__DESCRIPTION OF THE TASK__
Emit the data below verbatim, stripping out any pictures.

__TASK INPUT__
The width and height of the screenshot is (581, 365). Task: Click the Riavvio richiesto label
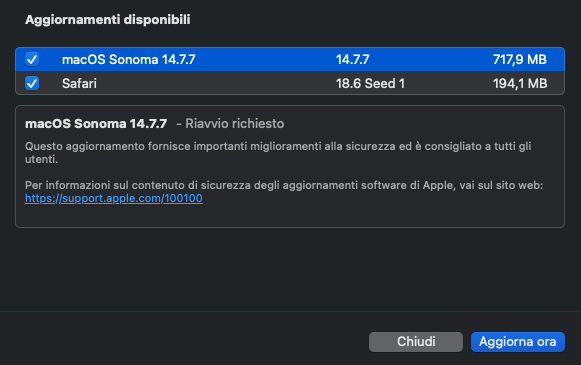point(235,124)
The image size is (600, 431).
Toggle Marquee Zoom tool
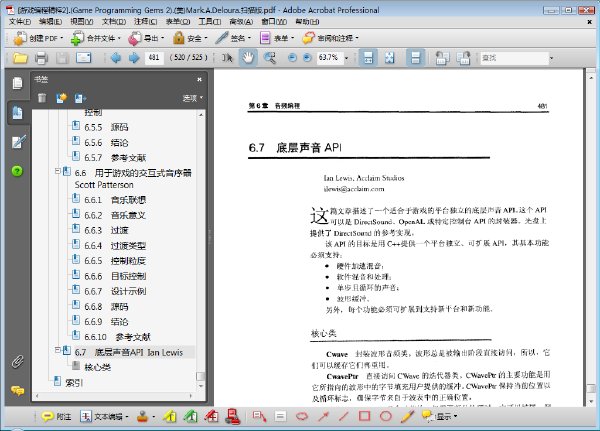(270, 58)
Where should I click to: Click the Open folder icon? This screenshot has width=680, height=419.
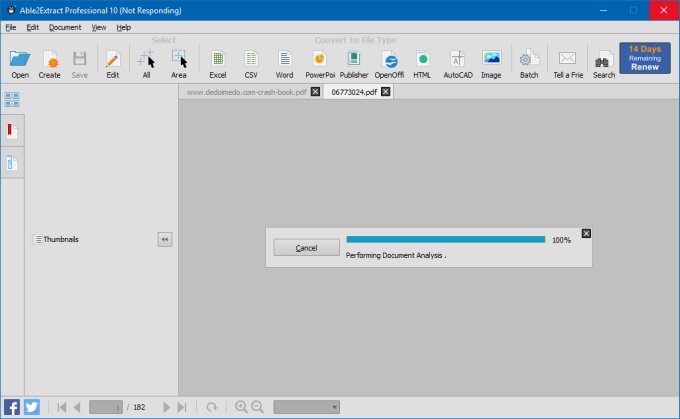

__ANSWER TO THIS TASK__
The width and height of the screenshot is (581, 365). Task: Click the Riavvio richiesto label
point(235,124)
The image size is (600, 431).
Toggle Marquee Zoom tool
(270, 58)
Where should I click to: Click the Open folder icon? This screenshot has width=680, height=419.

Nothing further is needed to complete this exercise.